Many missionary colleagues and I have asked about measuring success in mission. In a desire to be accountable to the church through which the Lord has called us to ministry, we measure the fruit of our activities in numbers. This may give the impression that is “bigger is better and smaller is a failure.”

I want to make it clear what I do not mean before I go any further in this conversation. I do not mean that we should not report on numbers or celebrate when the Lord gives us success. The disciples definitely reported on the progress of the mission of God in numbers (Acts 6:7).

What I want to share is that those who grow large grow large by growing small. In other words, they provide space for relationships to blossom within the larger community, and these relationships happen in small groups that are intimate and personal.

The disciples had time for a large group celebration and small and intimate groups of nurturing and disciple-making communities (Acts 2:46). We too can follow the same strategy as the Holy Spirit used to advance His kingdom through the ministry of the Apostles and the Ancient Church. It is at this point that I would like to introduce “A Small Congregation with a Big Heart.”
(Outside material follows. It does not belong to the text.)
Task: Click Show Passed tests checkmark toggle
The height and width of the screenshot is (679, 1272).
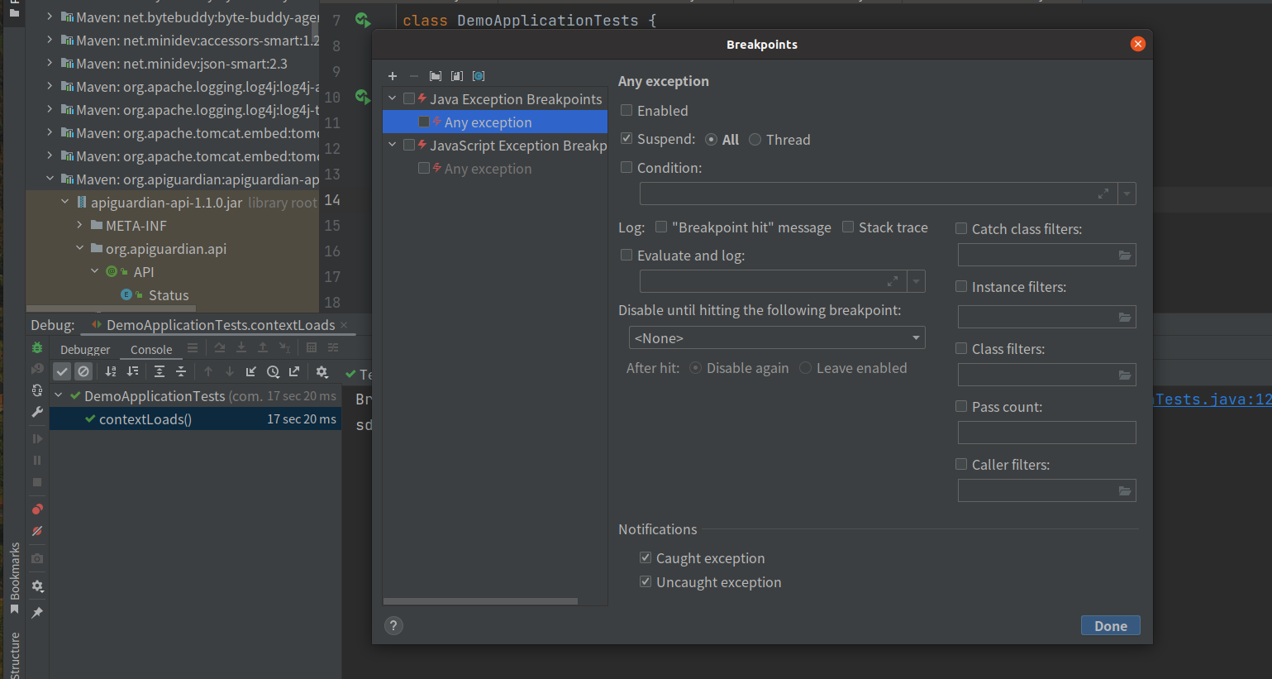Action: click(62, 372)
Peace Lutheran Church of Garland was and still is a conservative and traditional congregation. It has seen its glory days in numbers. It was a congregation in Dallas suburbia. A typical middle-class congregation and had promising days ahead of it, but things changed around the neighborhood. Garland is no longer a suburban community—it has become part of the first-ring urban communities with all the diversity, poverty, and wealth combined.

The community around Peace is now Hispanic, people of African background and Caucasian. Peace, a congregation of Caucasian and middle-class members, has become an island congregation surrounded by a diversity that the founders of the congregation may not have imagined when it started in the middle of the 20th century. Precipitous membership decline resulted in financial stress that made Peace one of the congregation that was not able to call a full-time pastor.

The congregation considered closing a few years ago, but not so fast. It was time to begin to imagine the way ministry can be in Garland and not to go back and reflect on what it used to be. The Lord blessed Peace with the diversity of African American, Hispanic, and Pakistani communities. Now, this multi-congregational congregation is growing with African immigrants.  I could say a lot more about the Peace Lutheran Church of the 21st century, but for the sake of brevity, Peace is now a “Small Congregation with a Big Heart.”

The Texas District is investing in the formation of the multi-congregational congregation; Pastor Richard Kurth, a retired pastor is serving as the senior pastor to lead in this revitalization effort. During the COVID-19 season, Pastor Kurth has gone to the homes of every member of Peace through his U-tube service and weekly snail mail letters, and the faithful have stepped up to the plate. Tithes and offerings grew by 30 percent. God has opened the heart of Peace members to see the mission field through His eyes, and from the heart of God and through their hearts, the Gospel will change the lives of many. The ministry of Word and Sacraments will continue into the next generation. Praise the Lord!